Ainda que, enquanto compradores, procuremos justificar racionalmente as nossas decisões de compra, estas tendem a ter uma base largamente emocional.

Estima-se que 80% de uma decisão de compra seja tomada a nível emocional.

Então aquilo que nos motiva a comprar algo não é somente o que responde a uma necessidade ou satisfaz um desejo, mas é sobretudo o estado emocional que associamos à concretização da aquisição.
Na verdade, o que as pessoas compram são estados emocionais.

Então na compra, estão em jogo fatores como a relação que se cria com o comercial e o sentimento associado à compra, ou seja, o estado emocional a que pensamos aceder quando a concretizarmos.

É normal que depois procuremos inconscientemente associar uma explicação o mais racional possível a essa compra.
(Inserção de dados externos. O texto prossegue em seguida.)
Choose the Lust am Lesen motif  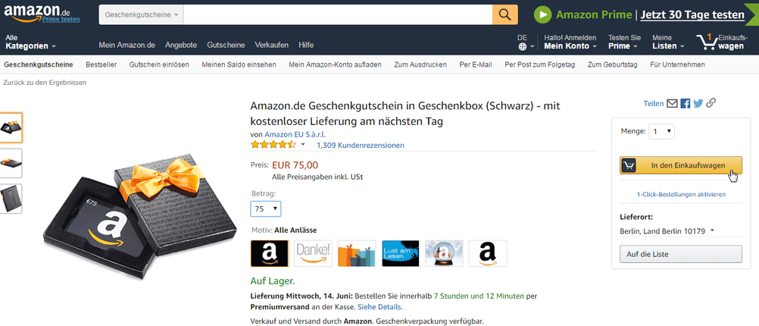point(400,253)
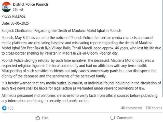163x122 pixels.
Task: Click the District Police Poonch page name
Action: pyautogui.click(x=30, y=4)
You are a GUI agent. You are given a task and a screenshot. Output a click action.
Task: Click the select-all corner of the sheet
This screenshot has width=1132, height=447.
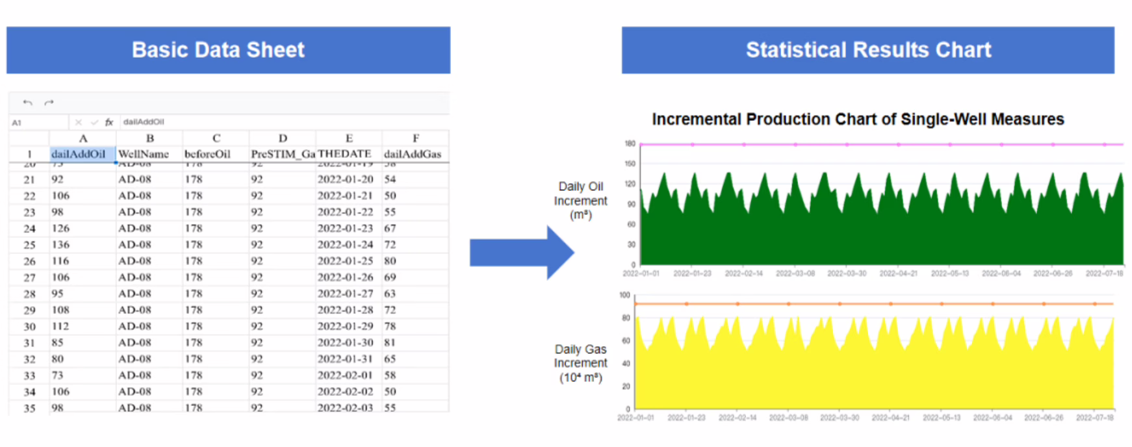pyautogui.click(x=29, y=138)
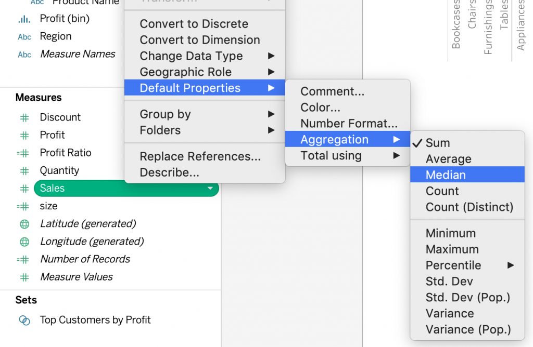The width and height of the screenshot is (533, 347).
Task: Click the number sign icon beside Discount
Action: (x=24, y=118)
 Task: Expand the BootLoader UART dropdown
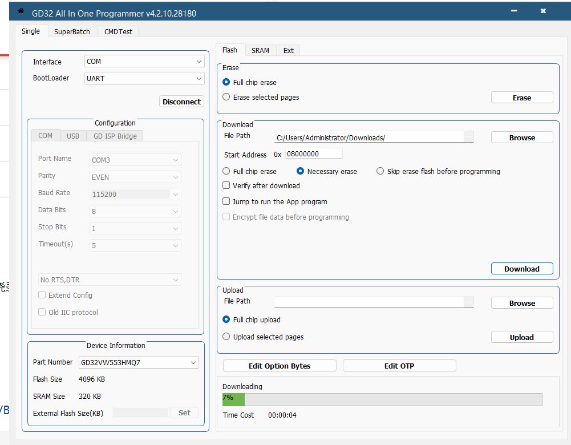pyautogui.click(x=144, y=78)

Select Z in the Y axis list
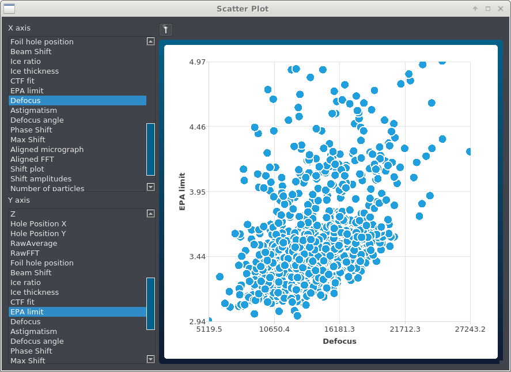(13, 214)
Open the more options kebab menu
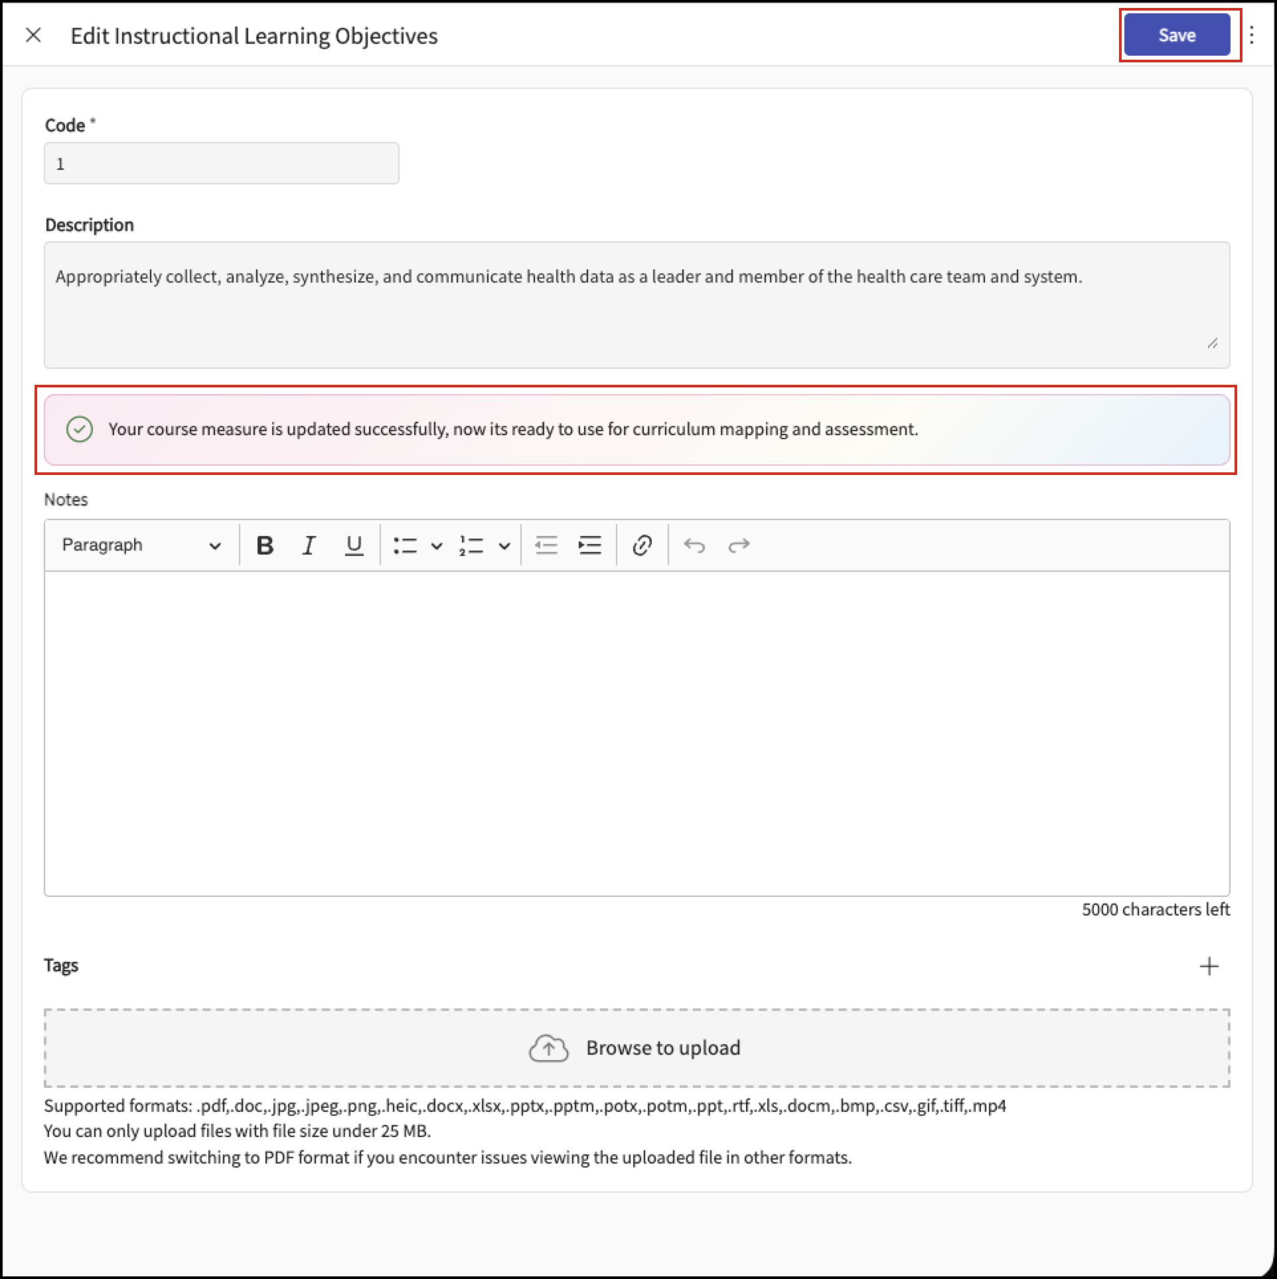This screenshot has width=1277, height=1279. click(1252, 35)
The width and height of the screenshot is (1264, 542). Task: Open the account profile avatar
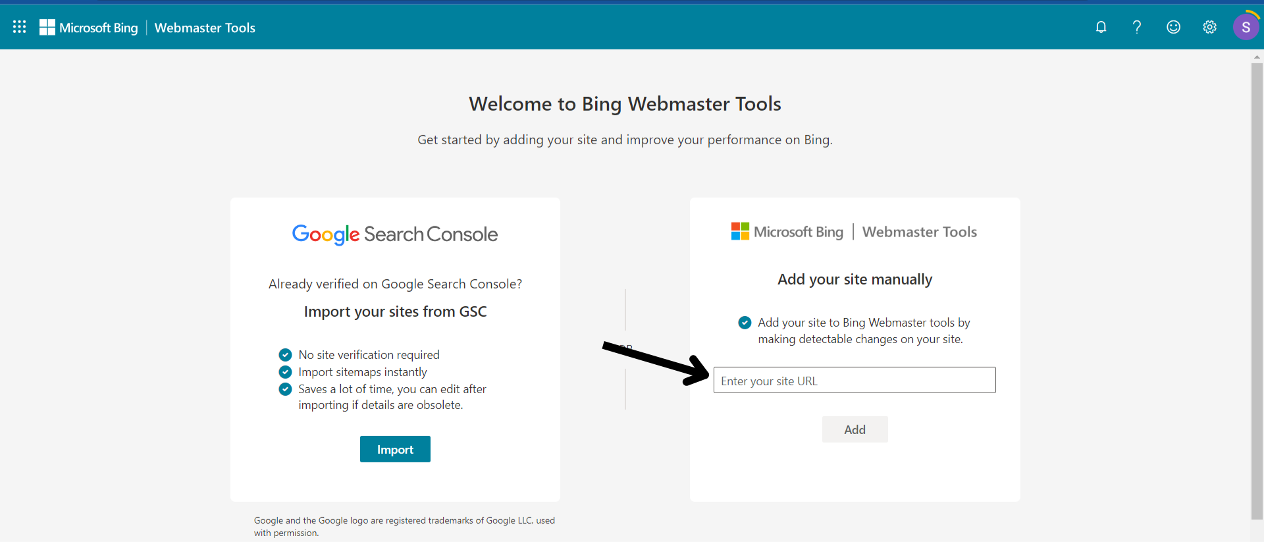[1246, 28]
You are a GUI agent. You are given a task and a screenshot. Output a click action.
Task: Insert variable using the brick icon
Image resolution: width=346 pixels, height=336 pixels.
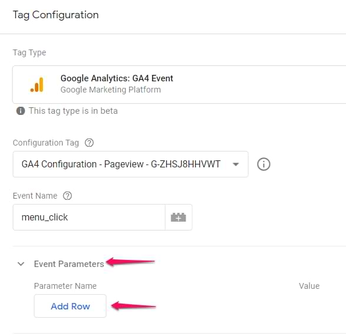point(179,218)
Isso traz-nos uma sensação de conforto face à decisão, que não teríamos com uma escolha eminentemente emocional.

Neste vídeo, partilho convosco uma história que aconteceu comigo.

Então lembre-se

Compramos estados emocionais, mais do que qualquer outra coisa.

E digo-lhe mais:

O momento em que o prospeto está com as suas emoções mais estimuladas é na presença do comercial. Esse é o período em que o cliente está a associar o uso do produto ou serviço a determinadas sensações.